**Texto dado**
== == ==
Occidente ha querido
jugar con fuego en Europa oriental y ha salido quemado. Estados Unidos, que
desde Reagan no había tenido un presidente tan mediocre como el actual, se ha
topado con un jefe de Estado en Rusia que, captando el sentimiento nacionalista
tradicional del pueblo ruso, ha reivindicado su otrora condición de potencia
mundial.
Sergio Rodríguez Gelfenstein / Especial para Con Nuestra
América
Desde Caracas,
Venezuela
La crisis en Ucrania ha
puesto a ese país en el centro del acontecer internacional. Tal como ha
ocurrido en hechos similares durante los últimos años, la inmediatez de la
información y la posibilidad de transmitir en tiempo real acontecimientos que
están sucediendo a miles de kilómetros de donde nos encontramos es una
característica que ha hecho que sus ciudades, ríos, valles y pequeños poblados
comiencen a sonar familiarmente en la percepción e imagen de la ciudadanía.
== == ==
**Enunciado 1**
Copia el texto sobre la crisis en Ucrania desde "Sergio Rodríguez Gelfenstein" hasta "de la ciudadanía.", ambos incluidos, y sustituye "ciudadanía" por "opinión pública".
**Enunciado 2**
Según el texto sobre la crisis en Ucrania, ¿desde qué ciudad y qué país está fechado el escrito?

**Información mostrada**
== == ==
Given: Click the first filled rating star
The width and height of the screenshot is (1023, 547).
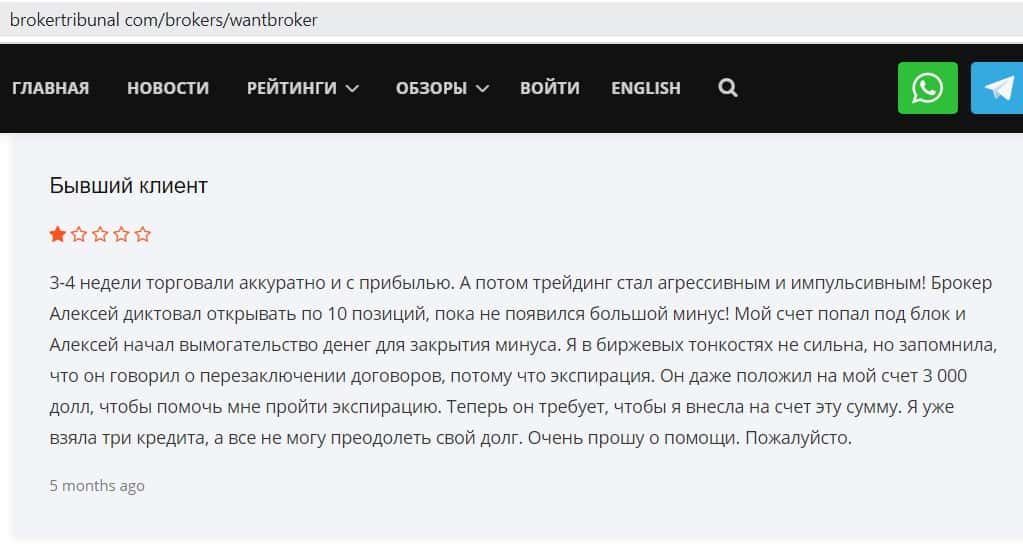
== == ==
**Solución escrita 1**
Sergio Rodríguez Gelfenstein / Especial para Con Nuestra
América
Desde Caracas,
Venezuela
La crisis en Ucrania ha
puesto a ese país en el centro del acontecer internacional. Tal como ha
ocurrido en hechos similares durante los últimos años, la inmediatez de la
información y la posibilidad de transmitir en tiempo real acontecimientos que
están sucediendo a miles de kilómetros de donde nos encontramos es una
característica que ha hecho que sus ciudades, ríos, valles y pequeños poblados
comiencen a sonar familiarmente en la percepción e imagen de la opinión pública.

**Solución escrita 2**
Desde Caracas, Venezuela.